Shortly after entering Newton County, Highway 16 intersects Highway 21 at Fallsville, and the two routes begin a concurrency heading northeast. They pass the Glory Hole Trail, a popular waterfall at the end of a hiking trail along an old logging road, and the southern edge of the Upper Buffalo Wilderness, which contains the famous Hawksbill Crag hiking trail. The overlap is also designated as part of the Ozark Highlands Scenic Byway, a state scenic byway connecting the Ozark National Forest and the Buffalo National River.

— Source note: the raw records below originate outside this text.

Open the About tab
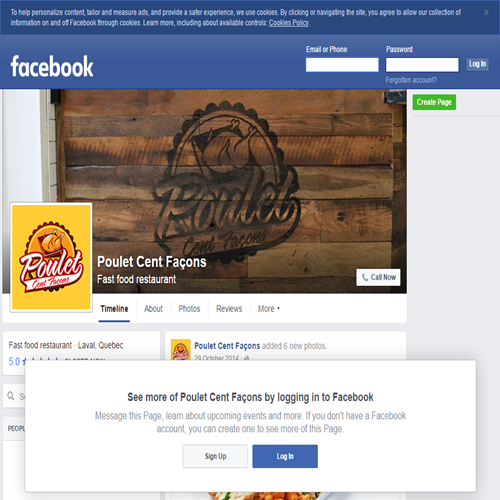500x500 pixels. (x=153, y=309)
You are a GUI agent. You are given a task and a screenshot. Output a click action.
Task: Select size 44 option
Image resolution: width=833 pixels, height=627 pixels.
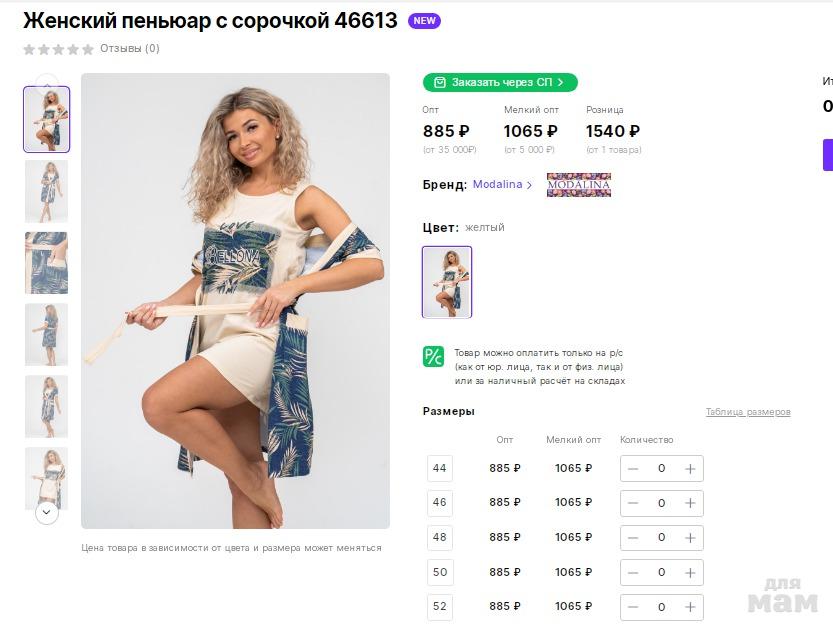pyautogui.click(x=440, y=469)
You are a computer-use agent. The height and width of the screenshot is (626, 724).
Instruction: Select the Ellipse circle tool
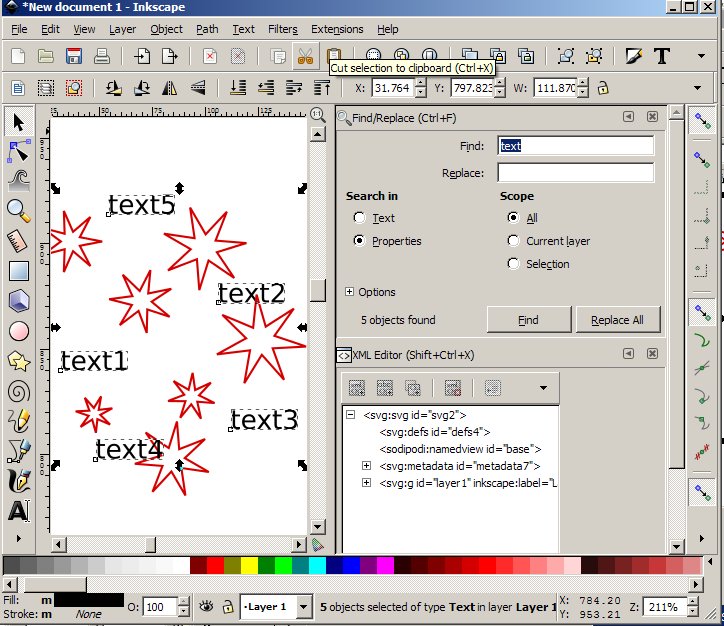click(x=18, y=331)
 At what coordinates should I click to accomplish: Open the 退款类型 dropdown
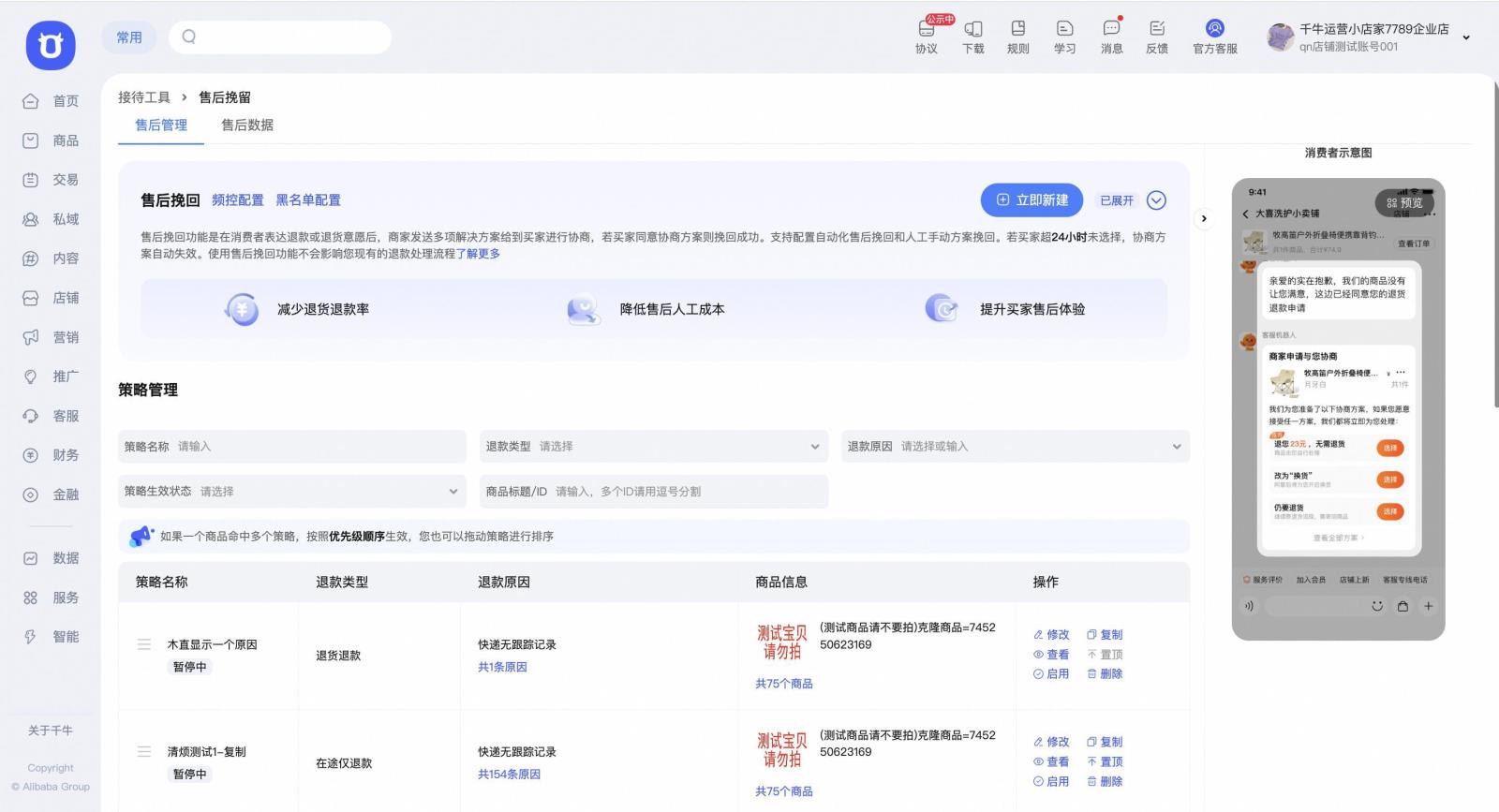coord(654,447)
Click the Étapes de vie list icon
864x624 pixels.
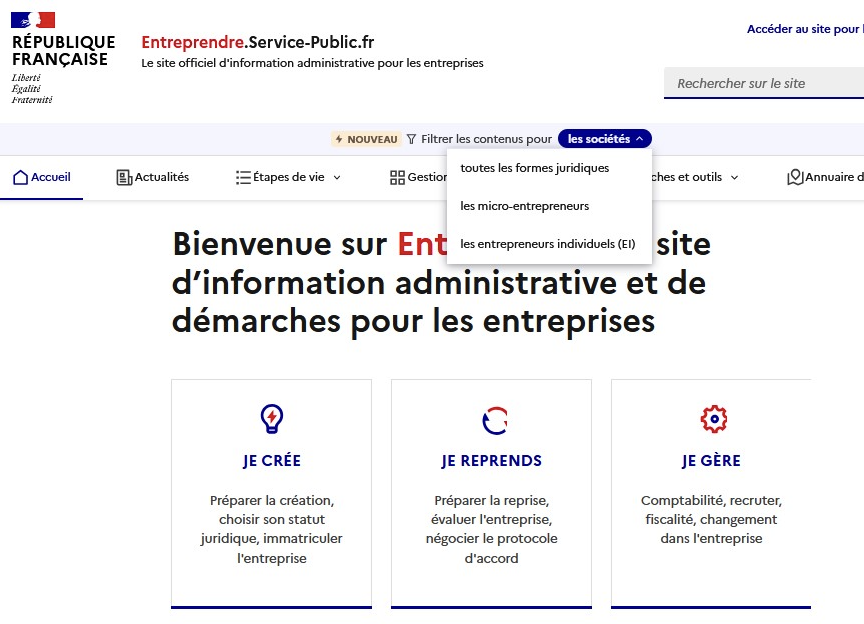tap(243, 178)
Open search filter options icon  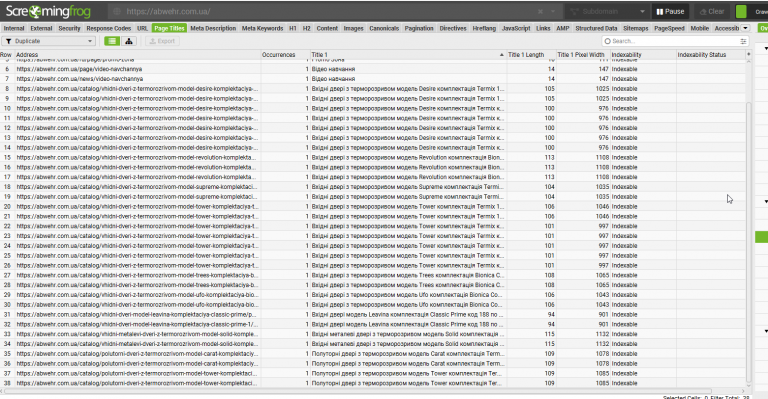(x=743, y=41)
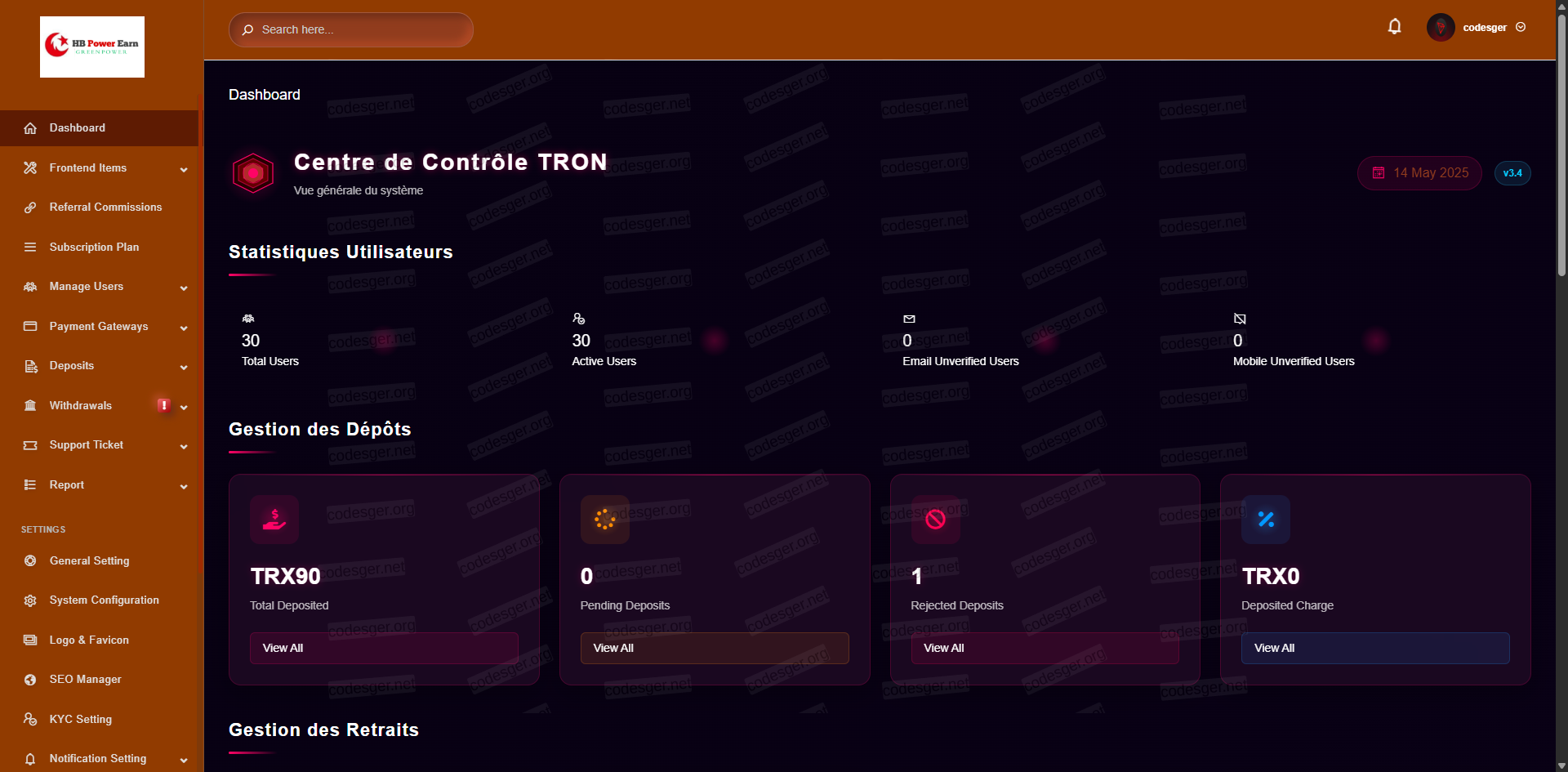Go to Subscription Plan menu item

tap(94, 248)
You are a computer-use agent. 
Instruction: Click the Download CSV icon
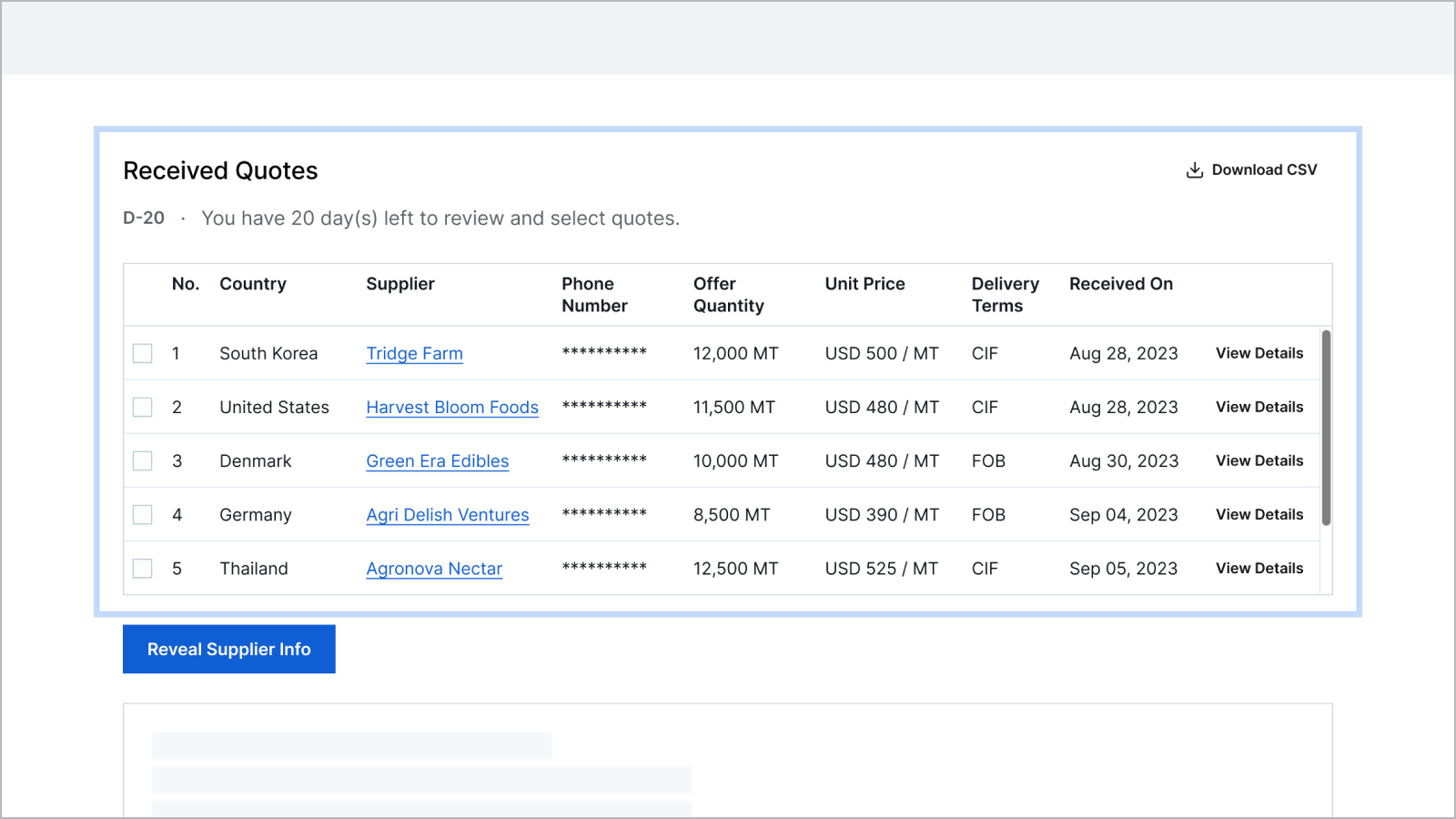pos(1194,170)
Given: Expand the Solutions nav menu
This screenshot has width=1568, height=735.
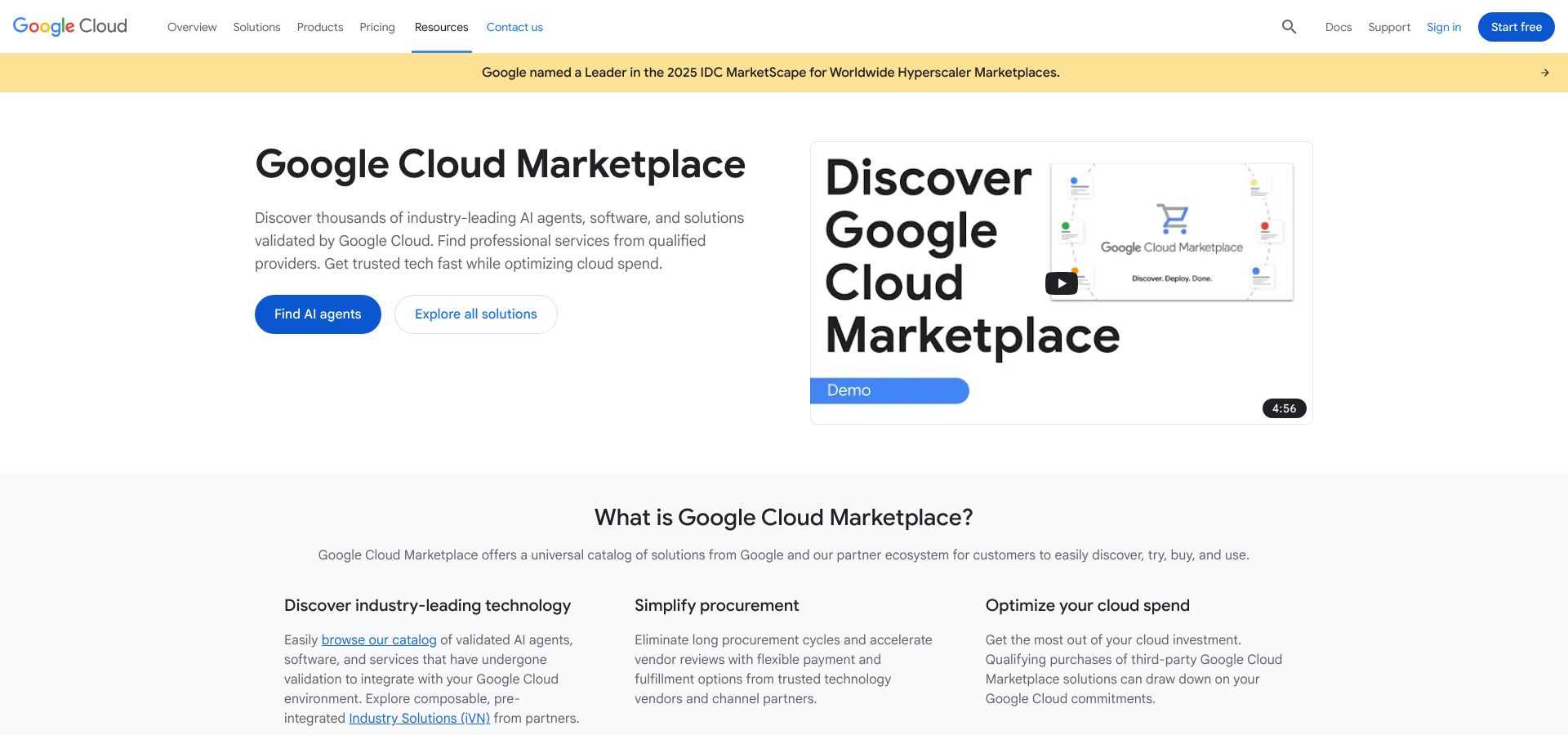Looking at the screenshot, I should [x=256, y=27].
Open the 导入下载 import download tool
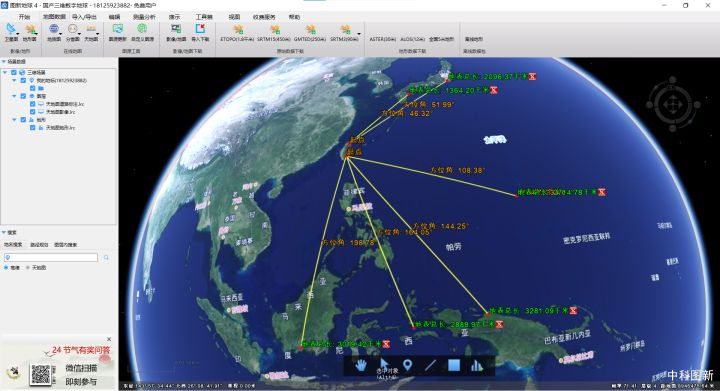The height and width of the screenshot is (391, 720). [200, 32]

The concurrency ends at Edwards Junction, and Highway 16 continues east through forested land as the northern boundary of the Piney Creeks Wildlife Management Area (WMA), owned by the Arkansas Game and Fish Commission, and passing through Deer before a junction with Highway 7, where it terminates.

===Sand Gap to Searcy===
The route begins at Highway 7 and Highway 123 at Sand Gap in Pope County and runs east, briefly entering Newton County, returning to Pope County, and reentering Newton County to pass through Ben Hur, before returning to Pope County and running toward Raspberry. Highway 16 briefly runs north into Searcy County, exiting the Ozark National Forest and serving as the southern terminus of Highway 377. Immediately after reentering Pope County, Highway 16 intersects Highway 27, forming a concurrency south for 4.7 mi, where Highway 16 turns east to enter Van Buren County.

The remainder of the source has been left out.